Eugénie Leber vient de sortir son premier EP avec Concordski le 23 septembre 2022 chez WeWant2Wecord. Elle nous parle de son nouveau projet mais également de son passé de musicienne auprès de AV ou encore de Marc Desse.

 

Peux-tu nous présenter ton projet Concordski et nous parler de ce que tu as fait avant sur le plan musical.

Je vais peut-être commencer par ce qui s’est passé avant Concordski. Au départ, j’ai rencontré quelqu’un qui s’appelle Adrien Viot (AV) qui était à l’époque animateur sur Oui FM. Dans le cadre de son travail d’animateur, quand je l’ai rencontré, on a discuté et il m’a fait écouter sa musique en me disant qu’il cherchait quelqu’un pour faire de la basse. A l’époque, j’habitais en région parisienne à Torcy. J’ai écouté son single « Venus Bar ». C’était une grosse influence et un retour à la cold et au new wave, ça m’a bien plu et c’est comme ça qu’on a commencé à travailler ensemble. Il y a eu un groupe, ça a duré peut-être six ou sept ans.

----------

## Consignes de l'exercice:
**1.** D'après l'extrait, pourquoi Eugénie Leber a-t-elle commencé à travailler avec Adrien Viot ?
**2.** Recopiez fidèlement le passage de l'extrait qui commence à « Peux-tu nous présenter » et se termine à « ou sept ans. ».

----------

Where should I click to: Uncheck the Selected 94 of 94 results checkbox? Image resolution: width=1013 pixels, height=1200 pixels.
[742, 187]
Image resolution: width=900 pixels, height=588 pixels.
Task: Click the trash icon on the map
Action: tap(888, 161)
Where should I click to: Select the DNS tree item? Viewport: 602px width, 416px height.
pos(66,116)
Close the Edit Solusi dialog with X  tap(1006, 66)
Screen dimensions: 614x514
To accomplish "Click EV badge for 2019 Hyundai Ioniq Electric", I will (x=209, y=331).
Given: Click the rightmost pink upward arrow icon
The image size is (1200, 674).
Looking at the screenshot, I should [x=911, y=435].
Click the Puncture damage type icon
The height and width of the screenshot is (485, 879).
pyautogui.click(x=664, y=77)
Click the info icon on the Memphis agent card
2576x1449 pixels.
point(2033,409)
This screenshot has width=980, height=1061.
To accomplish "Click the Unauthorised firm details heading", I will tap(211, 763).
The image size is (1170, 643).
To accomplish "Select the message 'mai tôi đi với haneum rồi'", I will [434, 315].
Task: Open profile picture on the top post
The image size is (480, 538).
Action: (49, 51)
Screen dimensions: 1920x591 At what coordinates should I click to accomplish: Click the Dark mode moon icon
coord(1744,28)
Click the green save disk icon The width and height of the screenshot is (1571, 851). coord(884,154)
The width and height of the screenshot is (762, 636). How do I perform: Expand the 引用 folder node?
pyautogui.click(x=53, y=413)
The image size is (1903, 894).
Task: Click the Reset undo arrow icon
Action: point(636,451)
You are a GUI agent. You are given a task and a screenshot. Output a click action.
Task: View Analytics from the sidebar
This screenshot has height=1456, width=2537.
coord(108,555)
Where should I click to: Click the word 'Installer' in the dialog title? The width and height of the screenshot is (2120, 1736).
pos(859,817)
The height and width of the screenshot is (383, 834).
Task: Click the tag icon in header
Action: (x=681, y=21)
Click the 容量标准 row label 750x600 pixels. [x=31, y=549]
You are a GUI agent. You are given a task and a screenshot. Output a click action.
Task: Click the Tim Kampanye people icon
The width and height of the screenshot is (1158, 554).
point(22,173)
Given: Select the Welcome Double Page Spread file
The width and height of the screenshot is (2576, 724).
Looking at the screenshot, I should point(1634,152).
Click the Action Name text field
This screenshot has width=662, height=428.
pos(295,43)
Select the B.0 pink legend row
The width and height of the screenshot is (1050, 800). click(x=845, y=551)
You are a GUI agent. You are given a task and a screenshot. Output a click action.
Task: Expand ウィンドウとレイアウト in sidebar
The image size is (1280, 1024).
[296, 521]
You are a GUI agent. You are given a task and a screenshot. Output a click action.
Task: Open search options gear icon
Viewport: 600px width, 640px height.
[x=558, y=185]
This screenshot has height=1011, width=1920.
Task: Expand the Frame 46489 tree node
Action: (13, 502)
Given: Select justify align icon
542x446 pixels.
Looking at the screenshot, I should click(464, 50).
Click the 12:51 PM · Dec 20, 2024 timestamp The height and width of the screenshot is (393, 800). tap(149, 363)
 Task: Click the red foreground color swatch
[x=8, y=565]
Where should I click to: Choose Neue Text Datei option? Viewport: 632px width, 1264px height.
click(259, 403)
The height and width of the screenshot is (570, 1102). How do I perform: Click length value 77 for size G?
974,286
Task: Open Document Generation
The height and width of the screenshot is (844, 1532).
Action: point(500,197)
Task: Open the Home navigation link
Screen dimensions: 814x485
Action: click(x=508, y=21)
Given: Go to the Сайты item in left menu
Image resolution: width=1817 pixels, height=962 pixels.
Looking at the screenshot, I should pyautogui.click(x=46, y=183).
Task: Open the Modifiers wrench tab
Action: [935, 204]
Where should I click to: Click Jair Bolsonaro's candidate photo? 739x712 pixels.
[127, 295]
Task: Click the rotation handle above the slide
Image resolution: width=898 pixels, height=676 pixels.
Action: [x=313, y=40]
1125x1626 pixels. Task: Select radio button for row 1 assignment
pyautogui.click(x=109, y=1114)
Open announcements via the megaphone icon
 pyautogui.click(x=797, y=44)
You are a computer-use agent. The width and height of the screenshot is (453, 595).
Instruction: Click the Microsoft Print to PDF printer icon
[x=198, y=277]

----------

## Réponses par consigne:
**1.** Adrien Viot lui a fait écouter sa musique en lui disant qu'il cherchait quelqu'un pour faire de la basse. Son single « Venus Bar », qui marquait un retour à la cold et au new wave, lui a bien plu, et c'est ainsi qu'ils ont commencé à travailler ensemble.

**2.**
Peux-tu nous présenter ton projet Concordski et nous parler de ce que tu as fait avant sur le plan musical.

Je vais peut-être commencer par ce qui s’est passé avant Concordski. Au départ, j’ai rencontré quelqu’un qui s’appelle Adrien Viot (AV) qui était à l’époque animateur sur Oui FM. Dans le cadre de son travail d’animateur, quand je l’ai rencontré, on a discuté et il m’a fait écouter sa musique en me disant qu’il cherchait quelqu’un pour faire de la basse. A l’époque, j’habitais en région parisienne à Torcy. J’ai écouté son single « Venus Bar ». C’était une grosse influence et un retour à la cold et au new wave, ça m’a bien plu et c’est comme ça qu’on a commencé à travailler ensemble. Il y a eu un groupe, ça a duré peut-être six ou sept ans.